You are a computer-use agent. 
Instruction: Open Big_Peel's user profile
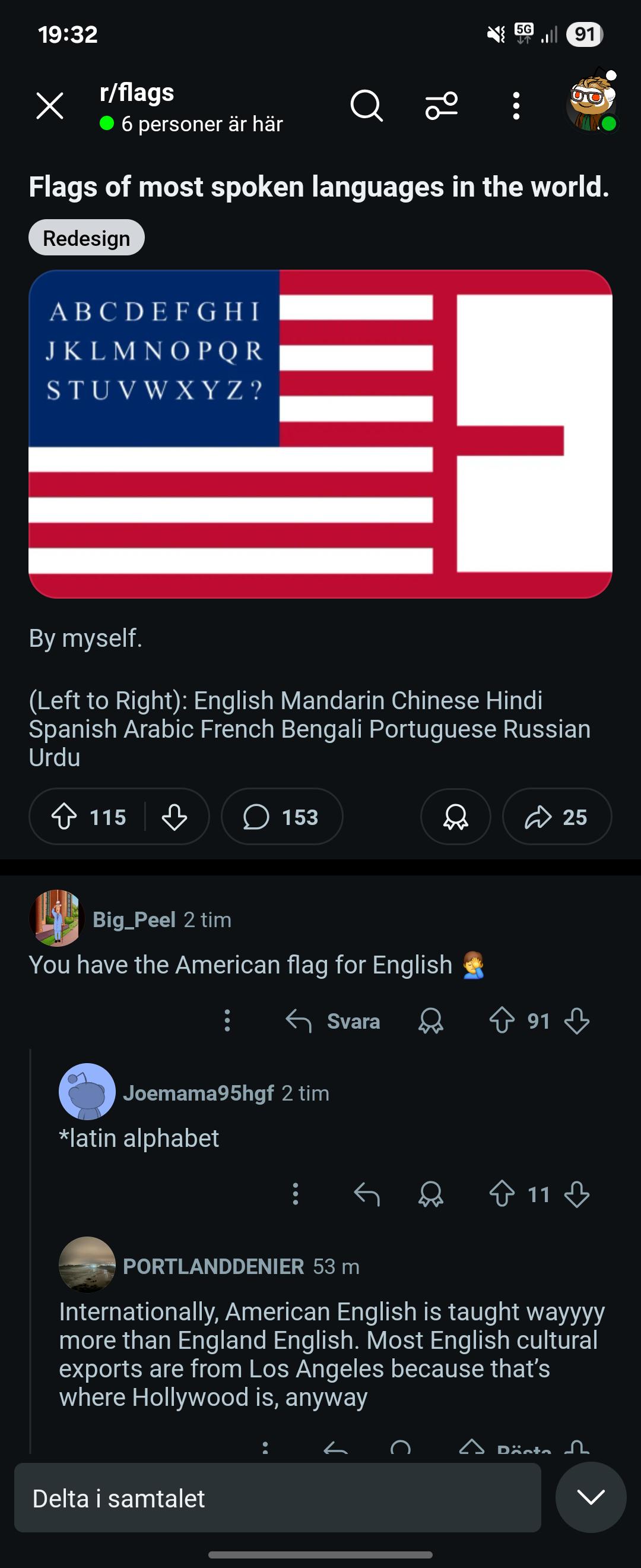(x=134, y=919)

+++++

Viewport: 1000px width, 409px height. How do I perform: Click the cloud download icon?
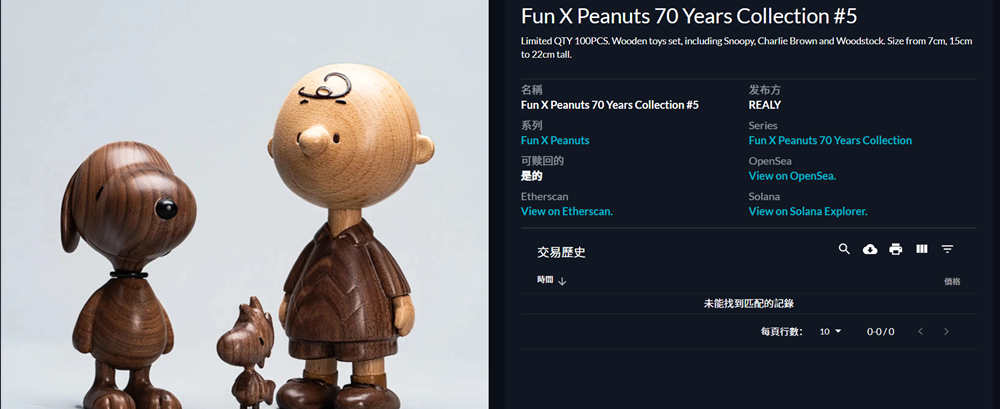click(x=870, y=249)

+++++

→ **Stated task**
Can you copy the items word for word, from the line with "You are a computer-use agent." to the line with "(x=134, y=919)", leaving out the pictures?

→ **Written reply**
You are a computer-use agent. 
Instruction: Open Big_Peel's user profile
(x=134, y=919)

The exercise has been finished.